The question of the hour is simple: Is the Spread dead at Auburn?
No. It’s not. Franklin is (allegedly) a Spread guru, but his Spread offense is not the only type of Spread being run in college football today.
One of my complaints this year has been that the Franklin offense is really simplistic compared to, say, Urban Meyer’s more developed and sophisticated version, or even the Spread variants run by Kansas or Missouri.
For example, Auburn essentially had one running play—the Read-option play, which was rendered ineffective without a run threat at QB.
And, if your opponents are not convinced that you can beat them deep, running the football from the Spread doesn’t have a chance to work for the fact that there are five linemen trying to block eight or nine defenders. Simple mathematics says it’s not happening.
As recently as yesterday, Tuberville stated that he still believes in the Spread offense, and I believe that he still does. But I think he wants to get the right guy to run it: a guy who will put the best players on the field (heaven forbid) and who can find ways to get the ball in the hands of Auburn’s skill players.
And if most of the skill players are running backs, then he needs to find a way to get the running backs the ball.
Over the next few days we’ll hear a lot about how Franklin didn’t get a chance to run his offense. Well, uh, Mr.

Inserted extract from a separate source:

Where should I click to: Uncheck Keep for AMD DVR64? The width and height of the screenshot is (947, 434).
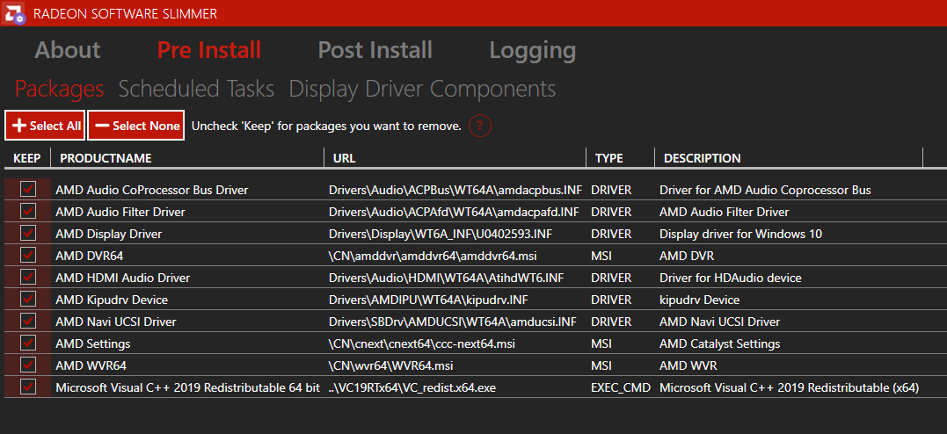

Franklin, I do believe that’s the problem. Auburn football is not about your offense. It’s about the Auburn players who are executing the offense, so technically it's their offense.
One of the most basic elements of being a coordinator (offensive or defensive) is to scheme around your players. In hindsight, Auburn should have seen these problems coming.
When Tubs hired defensive coordinator Paul Rhoads, Rhoads continually talked to the media about getting to know the Auburn personnel. He never said what kind of defense Auburn would run, other than the fact that he wanted the unit to tackle well. For Franklin, however, it was all about his offense.
Raymond Cotton, Sr., whose four-star son is an Auburn QB recruit, also emphasized Tubs' commitment to the Spread. After hearing about Franklin’s firing, he said, “from what we were told, Tuberville supported the Spread—he just didn’t support Tony Franklin.” He went on to confirm that his son is still planning to enroll at Auburn.
Make no mistake: This is not a good time on the Plains. Auburn should expect to lose some offensive commitments because of Franklin’s firing, although as of now they all say they’re sticking with their decision. But undoubtedly a few prospects will lose interest in the midst of the turmoil.
Recruiting aside, firing any coach at any time leads to instability. But firing a high-profile offensive coordinator who has another year and a half left on his contract can lead to some serious unrest amongst the powers-that-be at Auburn, as well as fans.
But as bad as firing Franklin is for the Auburn program now, I’m convinced that to not fire him would have been the greater evil.
OK, maybe evil is a little too dramatic, but certainly Auburn will be better off in the long-run with a coordinator who appreciates Auburn's players and who will build his Spread around them.